— PROBLEM TO WORK ON —
Shift every click coordinate in the answers by adding 76 to each number, and write out the lines again with their instructions unchanged. Use only the lines starting with the line that contains "At what coordinates should I click to accomplish: Click the zoom" and running through the line that contains "pyautogui.click(x=33, y=127)".
**** PROVIDED RECORDS ****
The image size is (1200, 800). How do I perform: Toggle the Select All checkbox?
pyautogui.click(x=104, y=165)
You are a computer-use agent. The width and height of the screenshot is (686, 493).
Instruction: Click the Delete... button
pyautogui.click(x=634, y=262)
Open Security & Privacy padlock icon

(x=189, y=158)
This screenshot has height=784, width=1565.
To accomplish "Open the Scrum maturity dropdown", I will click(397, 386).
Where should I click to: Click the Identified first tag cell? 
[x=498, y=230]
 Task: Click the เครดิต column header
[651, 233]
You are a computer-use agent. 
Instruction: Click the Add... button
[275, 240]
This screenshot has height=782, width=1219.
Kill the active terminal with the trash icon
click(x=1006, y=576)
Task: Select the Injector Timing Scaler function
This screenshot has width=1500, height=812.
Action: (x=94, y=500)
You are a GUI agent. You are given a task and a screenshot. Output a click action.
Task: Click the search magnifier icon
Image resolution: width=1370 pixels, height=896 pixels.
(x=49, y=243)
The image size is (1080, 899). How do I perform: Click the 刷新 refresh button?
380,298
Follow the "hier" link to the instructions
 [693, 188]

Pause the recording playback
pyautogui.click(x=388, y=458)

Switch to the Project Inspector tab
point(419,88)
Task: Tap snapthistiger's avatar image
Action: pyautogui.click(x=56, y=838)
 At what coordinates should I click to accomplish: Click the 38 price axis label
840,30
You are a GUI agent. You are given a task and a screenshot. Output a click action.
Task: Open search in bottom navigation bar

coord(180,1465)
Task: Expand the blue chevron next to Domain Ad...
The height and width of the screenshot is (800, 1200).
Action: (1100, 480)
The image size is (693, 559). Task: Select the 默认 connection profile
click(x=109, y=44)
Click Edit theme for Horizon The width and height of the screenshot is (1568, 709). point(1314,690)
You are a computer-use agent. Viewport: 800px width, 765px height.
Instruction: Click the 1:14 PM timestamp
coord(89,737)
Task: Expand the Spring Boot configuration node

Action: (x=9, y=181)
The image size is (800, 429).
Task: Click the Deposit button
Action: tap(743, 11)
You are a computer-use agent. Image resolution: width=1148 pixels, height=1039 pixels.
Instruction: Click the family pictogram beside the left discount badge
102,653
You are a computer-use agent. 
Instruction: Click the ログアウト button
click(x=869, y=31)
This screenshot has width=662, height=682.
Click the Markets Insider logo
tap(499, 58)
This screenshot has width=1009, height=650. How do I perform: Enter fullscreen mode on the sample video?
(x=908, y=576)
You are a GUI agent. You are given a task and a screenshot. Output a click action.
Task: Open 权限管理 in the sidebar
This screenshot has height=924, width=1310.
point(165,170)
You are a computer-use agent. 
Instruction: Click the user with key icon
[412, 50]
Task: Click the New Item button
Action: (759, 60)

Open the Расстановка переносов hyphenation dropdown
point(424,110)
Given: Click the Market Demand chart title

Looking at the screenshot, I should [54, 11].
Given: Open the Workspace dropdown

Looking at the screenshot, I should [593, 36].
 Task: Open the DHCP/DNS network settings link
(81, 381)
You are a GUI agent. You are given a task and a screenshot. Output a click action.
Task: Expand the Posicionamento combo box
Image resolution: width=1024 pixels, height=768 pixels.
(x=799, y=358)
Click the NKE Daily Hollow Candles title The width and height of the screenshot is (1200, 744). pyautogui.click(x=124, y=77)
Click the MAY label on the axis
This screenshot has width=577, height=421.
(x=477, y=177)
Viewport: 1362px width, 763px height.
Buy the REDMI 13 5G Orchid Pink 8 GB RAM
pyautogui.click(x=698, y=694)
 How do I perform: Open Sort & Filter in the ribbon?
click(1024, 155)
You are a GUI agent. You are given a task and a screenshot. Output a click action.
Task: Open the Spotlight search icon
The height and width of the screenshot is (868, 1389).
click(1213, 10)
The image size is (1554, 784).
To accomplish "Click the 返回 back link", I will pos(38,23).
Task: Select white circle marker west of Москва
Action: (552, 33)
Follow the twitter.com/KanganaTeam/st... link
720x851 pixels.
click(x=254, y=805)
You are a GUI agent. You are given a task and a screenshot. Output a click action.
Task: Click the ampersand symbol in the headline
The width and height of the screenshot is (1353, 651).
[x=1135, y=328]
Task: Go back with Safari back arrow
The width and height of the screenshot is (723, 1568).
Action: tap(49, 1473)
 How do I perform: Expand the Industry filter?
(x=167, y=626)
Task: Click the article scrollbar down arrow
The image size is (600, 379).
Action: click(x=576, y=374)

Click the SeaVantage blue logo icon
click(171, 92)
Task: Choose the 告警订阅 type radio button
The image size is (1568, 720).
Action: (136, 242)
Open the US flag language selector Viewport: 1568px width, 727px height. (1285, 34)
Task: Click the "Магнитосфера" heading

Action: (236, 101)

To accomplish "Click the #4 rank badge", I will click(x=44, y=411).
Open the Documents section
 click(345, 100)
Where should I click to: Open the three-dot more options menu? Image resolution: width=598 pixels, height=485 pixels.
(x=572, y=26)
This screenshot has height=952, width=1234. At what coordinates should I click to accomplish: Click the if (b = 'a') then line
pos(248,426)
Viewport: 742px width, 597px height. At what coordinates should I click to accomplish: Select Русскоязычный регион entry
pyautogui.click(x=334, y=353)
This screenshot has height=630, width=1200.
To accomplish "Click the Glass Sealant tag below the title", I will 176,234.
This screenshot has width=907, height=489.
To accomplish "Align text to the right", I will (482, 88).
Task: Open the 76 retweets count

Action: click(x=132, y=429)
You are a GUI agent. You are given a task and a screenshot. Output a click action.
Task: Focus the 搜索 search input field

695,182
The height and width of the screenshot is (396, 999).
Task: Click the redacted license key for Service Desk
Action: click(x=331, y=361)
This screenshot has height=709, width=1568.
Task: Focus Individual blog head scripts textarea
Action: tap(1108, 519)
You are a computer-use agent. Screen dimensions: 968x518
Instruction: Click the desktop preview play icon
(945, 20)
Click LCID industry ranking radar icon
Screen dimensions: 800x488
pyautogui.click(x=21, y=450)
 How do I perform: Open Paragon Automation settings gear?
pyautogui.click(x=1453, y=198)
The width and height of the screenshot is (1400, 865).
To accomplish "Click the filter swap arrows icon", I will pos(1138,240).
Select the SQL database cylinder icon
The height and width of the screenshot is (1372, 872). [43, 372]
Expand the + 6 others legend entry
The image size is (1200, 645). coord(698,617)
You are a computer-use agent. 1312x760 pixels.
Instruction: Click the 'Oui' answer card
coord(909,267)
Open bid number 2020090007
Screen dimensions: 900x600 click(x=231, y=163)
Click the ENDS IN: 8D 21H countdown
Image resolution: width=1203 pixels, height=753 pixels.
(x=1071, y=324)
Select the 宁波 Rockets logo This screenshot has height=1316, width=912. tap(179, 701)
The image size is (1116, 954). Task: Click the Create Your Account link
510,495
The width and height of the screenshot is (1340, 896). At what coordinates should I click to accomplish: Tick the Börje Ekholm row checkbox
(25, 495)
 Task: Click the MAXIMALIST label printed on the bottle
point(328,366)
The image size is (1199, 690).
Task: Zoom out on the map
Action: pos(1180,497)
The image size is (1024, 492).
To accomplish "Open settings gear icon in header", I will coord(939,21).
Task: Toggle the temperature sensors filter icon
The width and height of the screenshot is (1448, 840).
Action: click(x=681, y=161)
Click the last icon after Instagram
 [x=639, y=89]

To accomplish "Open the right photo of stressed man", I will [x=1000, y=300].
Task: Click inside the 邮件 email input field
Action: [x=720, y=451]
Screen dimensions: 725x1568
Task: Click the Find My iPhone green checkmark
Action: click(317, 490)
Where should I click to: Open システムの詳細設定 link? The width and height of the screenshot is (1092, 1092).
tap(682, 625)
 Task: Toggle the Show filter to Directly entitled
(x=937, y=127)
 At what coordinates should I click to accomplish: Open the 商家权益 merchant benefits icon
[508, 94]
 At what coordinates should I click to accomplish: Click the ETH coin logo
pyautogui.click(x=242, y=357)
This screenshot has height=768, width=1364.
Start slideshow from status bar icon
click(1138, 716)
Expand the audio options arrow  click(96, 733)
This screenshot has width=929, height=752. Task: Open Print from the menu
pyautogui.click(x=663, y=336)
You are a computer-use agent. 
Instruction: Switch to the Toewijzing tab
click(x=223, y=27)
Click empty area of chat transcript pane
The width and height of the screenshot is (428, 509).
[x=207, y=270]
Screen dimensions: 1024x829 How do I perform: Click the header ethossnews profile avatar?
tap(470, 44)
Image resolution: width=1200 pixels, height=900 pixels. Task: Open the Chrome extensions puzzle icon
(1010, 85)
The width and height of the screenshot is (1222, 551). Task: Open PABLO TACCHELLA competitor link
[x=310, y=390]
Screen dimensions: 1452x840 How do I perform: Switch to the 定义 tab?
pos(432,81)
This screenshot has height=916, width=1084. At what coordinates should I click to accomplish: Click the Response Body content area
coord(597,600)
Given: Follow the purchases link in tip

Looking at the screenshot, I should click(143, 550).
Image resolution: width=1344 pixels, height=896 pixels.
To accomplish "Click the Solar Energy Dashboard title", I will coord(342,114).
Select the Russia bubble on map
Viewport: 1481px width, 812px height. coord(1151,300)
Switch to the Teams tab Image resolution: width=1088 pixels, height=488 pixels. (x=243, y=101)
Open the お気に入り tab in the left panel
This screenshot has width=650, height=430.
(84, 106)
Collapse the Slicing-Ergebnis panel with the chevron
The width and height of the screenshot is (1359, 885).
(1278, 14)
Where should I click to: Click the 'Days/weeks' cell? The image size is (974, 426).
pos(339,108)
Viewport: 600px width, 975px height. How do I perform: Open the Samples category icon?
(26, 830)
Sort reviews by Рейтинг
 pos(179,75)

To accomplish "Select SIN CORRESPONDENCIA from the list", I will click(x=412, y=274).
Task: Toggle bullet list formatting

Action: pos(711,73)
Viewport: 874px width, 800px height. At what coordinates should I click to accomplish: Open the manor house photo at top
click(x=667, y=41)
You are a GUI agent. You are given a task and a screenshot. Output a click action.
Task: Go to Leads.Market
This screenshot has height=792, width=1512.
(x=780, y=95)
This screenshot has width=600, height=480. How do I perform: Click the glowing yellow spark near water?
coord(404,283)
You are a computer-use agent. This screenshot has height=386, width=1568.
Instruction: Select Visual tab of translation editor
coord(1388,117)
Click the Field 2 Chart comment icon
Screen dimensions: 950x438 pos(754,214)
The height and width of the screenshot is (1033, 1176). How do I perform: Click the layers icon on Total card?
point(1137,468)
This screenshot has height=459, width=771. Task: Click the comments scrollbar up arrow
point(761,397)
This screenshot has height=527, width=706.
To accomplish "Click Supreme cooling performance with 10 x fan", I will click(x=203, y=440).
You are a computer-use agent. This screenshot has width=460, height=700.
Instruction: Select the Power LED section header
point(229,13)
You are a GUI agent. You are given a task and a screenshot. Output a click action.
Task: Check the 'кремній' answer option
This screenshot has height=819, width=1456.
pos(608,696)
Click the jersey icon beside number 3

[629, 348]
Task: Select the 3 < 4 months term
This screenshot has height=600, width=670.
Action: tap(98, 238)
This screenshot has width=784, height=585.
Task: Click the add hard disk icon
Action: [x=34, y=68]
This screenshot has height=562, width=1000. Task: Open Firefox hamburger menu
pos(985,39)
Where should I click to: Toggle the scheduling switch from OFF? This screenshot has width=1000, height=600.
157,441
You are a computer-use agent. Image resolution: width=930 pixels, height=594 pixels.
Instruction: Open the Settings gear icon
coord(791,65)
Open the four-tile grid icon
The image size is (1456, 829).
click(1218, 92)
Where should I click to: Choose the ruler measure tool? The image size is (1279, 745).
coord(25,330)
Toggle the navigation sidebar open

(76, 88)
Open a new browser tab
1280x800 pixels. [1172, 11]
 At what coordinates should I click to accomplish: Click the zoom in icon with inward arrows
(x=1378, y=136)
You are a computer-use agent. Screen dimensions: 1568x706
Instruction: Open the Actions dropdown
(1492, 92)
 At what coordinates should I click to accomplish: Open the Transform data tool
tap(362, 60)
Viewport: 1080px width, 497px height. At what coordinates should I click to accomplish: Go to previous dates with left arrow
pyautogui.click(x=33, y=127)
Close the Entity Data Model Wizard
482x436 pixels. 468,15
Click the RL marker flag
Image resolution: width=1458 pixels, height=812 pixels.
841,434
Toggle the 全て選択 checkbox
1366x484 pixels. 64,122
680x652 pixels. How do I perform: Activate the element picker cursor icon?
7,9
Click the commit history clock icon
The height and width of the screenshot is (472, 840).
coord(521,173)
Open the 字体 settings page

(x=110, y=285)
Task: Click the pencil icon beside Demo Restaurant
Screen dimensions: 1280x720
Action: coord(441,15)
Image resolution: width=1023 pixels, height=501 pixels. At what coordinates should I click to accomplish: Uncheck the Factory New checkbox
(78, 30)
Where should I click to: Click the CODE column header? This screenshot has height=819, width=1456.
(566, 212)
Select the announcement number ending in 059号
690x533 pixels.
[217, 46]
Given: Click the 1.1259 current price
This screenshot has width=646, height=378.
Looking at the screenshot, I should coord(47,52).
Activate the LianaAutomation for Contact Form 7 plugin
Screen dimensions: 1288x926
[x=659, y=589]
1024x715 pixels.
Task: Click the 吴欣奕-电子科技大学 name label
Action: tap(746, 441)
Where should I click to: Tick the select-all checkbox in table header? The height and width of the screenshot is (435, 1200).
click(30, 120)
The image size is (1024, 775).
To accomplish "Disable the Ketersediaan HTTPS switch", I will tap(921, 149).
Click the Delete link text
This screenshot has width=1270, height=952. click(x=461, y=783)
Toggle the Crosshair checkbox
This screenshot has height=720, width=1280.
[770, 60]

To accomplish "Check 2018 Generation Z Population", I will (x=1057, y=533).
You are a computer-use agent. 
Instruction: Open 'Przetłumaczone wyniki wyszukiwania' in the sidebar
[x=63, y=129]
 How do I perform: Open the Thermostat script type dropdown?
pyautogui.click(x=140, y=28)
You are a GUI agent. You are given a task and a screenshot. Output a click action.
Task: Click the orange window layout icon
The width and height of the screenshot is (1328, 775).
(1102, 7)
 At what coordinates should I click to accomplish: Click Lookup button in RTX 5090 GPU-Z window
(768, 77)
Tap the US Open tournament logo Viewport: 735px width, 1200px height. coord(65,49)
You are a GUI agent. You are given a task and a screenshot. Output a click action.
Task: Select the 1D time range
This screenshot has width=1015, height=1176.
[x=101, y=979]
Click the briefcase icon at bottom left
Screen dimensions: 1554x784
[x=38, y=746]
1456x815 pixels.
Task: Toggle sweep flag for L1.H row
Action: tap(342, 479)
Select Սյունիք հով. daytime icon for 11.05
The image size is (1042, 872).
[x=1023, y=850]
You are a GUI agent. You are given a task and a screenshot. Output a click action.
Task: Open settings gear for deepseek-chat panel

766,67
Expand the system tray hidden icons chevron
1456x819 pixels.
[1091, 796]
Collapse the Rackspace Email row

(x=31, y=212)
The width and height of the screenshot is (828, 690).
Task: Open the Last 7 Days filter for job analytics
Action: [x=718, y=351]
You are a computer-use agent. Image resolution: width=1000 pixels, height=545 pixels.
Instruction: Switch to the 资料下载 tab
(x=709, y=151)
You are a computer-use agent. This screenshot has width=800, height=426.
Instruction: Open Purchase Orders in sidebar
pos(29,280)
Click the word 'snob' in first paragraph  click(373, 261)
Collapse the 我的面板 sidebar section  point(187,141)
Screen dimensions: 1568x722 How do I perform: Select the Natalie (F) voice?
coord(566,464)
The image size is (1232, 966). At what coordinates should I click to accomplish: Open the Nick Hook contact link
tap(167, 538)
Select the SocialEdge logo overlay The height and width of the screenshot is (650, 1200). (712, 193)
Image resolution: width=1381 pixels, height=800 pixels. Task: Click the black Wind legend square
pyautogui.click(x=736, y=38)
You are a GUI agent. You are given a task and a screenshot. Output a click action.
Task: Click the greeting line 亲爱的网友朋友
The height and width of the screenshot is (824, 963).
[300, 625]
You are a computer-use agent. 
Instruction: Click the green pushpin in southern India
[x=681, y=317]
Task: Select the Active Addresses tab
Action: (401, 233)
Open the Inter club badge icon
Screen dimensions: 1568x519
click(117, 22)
****
— SOLUTION FOR THIS PROBLEM —
 At what coordinates should I click to accomplish: Click the zoom in icon with inward arrows
(x=1454, y=212)
You are a computer-use agent. Screen dimensions: 1568x706
Instruction: Open the Actions dropdown
(1568, 168)
 At what coordinates should I click to accomplish: Open the Transform data tool
tap(438, 136)
Viewport: 1080px width, 497px height. At what coordinates should I click to accomplish: Go to previous dates with left arrow
pyautogui.click(x=109, y=203)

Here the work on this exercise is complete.